PSMA-PET imaging is routinely used to evaluate advanced metastatic disease. Although the exam effectively helps providers manage patients’ treatment options, for some patients, the resulting costs associated with said treatments may negate the value of its findings.
“The treatment paradigm for advanced prostate cancer continues to evolve with the integration of new agents, potentially obscuring the magnitude of differences that are attributable to enhanced detection alone,” Natalia Kunst, PhD, with the Center for Health Economics at the University of York, United Kingdom, and colleagues explained. “Despite these uncertainties, empirical evidence suggests that PSMA-PET imaging is commonly associated with earlier use of expensive systemic therapies that are now recommended in the first-line setting.”
The group suggested that tailoring strategies based on PSA level, patient preference, and quality and expectancy of life “may better balance trade-offs associated with next-generation imaging.”

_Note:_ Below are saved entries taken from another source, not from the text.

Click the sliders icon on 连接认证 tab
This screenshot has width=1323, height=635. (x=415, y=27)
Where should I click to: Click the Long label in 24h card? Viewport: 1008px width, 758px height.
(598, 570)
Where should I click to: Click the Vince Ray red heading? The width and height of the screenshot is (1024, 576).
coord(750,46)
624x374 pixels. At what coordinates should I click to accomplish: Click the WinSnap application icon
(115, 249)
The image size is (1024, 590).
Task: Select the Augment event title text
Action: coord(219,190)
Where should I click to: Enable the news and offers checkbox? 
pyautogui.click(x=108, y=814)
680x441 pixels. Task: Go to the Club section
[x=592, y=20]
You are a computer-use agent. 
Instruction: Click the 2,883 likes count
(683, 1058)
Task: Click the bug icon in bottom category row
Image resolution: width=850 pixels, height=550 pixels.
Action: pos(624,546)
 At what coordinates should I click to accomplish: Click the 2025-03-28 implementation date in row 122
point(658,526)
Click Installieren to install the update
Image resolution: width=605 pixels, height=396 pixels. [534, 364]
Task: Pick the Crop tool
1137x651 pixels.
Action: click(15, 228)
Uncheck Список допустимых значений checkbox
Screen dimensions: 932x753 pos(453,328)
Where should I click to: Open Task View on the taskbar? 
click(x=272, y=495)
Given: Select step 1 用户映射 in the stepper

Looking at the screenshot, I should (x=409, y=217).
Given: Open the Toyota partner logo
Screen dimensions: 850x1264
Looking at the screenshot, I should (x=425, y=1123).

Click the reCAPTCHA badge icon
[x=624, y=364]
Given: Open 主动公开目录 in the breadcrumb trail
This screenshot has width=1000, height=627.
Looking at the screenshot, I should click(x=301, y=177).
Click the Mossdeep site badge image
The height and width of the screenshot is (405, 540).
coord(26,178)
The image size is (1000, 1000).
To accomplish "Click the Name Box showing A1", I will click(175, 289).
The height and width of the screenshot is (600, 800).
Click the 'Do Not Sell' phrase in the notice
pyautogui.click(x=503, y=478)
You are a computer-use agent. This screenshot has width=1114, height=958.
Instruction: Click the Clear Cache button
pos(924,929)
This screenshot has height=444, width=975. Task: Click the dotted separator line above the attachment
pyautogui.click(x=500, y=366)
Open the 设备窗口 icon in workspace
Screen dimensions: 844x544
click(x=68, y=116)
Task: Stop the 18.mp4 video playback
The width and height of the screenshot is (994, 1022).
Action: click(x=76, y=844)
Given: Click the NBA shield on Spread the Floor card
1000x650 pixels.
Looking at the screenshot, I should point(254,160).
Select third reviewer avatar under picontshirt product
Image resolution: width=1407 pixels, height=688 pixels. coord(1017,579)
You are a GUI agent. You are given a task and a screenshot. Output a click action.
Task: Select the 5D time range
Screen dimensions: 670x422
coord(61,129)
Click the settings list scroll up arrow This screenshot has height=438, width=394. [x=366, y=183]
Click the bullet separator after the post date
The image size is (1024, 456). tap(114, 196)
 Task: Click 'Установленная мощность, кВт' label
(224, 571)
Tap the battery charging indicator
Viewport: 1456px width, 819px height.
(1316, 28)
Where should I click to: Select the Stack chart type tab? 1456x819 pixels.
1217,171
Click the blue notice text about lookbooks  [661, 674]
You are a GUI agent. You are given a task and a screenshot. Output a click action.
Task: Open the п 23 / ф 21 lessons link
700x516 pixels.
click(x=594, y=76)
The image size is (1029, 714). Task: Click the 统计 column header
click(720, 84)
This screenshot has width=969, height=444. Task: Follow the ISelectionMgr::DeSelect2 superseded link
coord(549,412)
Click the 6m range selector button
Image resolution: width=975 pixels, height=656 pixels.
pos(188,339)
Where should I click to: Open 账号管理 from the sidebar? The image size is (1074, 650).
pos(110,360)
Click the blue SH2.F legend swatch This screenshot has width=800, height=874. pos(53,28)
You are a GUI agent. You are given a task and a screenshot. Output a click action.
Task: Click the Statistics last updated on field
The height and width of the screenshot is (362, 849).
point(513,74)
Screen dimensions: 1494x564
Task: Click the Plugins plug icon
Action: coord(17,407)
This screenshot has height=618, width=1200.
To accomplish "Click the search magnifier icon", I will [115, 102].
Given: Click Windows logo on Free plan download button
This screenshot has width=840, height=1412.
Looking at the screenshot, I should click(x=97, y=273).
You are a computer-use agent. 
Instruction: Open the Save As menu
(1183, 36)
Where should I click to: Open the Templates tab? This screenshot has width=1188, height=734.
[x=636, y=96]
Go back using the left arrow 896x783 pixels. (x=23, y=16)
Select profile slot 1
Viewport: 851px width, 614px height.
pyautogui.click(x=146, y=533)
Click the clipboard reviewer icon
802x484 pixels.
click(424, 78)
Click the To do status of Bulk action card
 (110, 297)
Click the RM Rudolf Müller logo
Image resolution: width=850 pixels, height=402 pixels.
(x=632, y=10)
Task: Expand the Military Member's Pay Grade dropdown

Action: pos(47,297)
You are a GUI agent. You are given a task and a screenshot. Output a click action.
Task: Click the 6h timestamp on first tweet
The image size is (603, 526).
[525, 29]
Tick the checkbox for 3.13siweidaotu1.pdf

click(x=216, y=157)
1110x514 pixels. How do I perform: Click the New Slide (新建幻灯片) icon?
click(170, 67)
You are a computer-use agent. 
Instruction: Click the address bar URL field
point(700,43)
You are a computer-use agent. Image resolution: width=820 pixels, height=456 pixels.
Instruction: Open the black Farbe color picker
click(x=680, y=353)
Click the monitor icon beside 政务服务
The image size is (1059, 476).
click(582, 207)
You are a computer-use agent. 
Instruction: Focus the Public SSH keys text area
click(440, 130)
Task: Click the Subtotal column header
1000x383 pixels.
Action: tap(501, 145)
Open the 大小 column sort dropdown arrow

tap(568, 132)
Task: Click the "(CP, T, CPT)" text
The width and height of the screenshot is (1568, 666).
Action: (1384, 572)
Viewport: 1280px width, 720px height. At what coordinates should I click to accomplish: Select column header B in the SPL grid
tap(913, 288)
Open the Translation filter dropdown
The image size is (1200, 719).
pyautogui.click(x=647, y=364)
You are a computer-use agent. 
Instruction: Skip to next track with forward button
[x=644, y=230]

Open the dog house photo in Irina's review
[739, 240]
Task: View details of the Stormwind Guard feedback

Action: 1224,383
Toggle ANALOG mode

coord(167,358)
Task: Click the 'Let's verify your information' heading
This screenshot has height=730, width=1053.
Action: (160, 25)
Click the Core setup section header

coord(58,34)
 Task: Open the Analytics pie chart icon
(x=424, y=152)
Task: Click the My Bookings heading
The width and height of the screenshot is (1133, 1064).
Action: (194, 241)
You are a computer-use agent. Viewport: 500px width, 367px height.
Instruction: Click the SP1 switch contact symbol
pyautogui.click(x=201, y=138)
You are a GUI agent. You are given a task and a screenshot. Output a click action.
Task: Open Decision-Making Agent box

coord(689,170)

To get a better idea of cost-effectiveness, researchers conducted an economic evaluation to estimate lifetime health and cost outcomes related to the use of PSMA-PET in patients with biochemical recurrence (BCR) of prostate cancer. They developed a decision-analytic model using data from published studies of patients with BCR to compare three imaging strategies for men whose prostate cancer returned after surgery or radiation: PSMA-PET alone, PSMA-PET used only if standard scans (CT and bone scan) were unclear and CT/bone scan alone. Lifetime costs and health benefits for each approach were measured in quality-adjusted life-years (QALYs) and overall costs to see which method offered the best value.
The model determined that up-front PSMA-PET in this cohort offered the highest mean QALYs, at 7.12, compared to 6.55 for the CT/bone scan route. However, on average, the PSMA-PET option resulted in around $100,000 more in treatment and follow-up expenses compared to CT/bone scans. This equates to an incremental cost-effectiveness ratio (ICER) of $172,000 per QALY, which exceeds the group’s willingness to pay threshold of $150,000 per QALY.
In patients with lower PSA levels (<2 ng/mL), PSMA-PET yielded an ICER of $113,000 per QALY, making it a more cost-friendly route in this cohort.
“This economic evaluation found that while the use of PSMA-PET for all patients with recurrent prostate cancer should currently not be considered cost-effective, personalizing decision-making about imaging, such as favoring PSMA-PET among patients with lower PSA distributions in whom salvage therapies may be curative, could represent a cost-effective strategy,” the authors noted.
The authors suggested that more long-term research is needed to fully understand how these findings could be used to improve population health.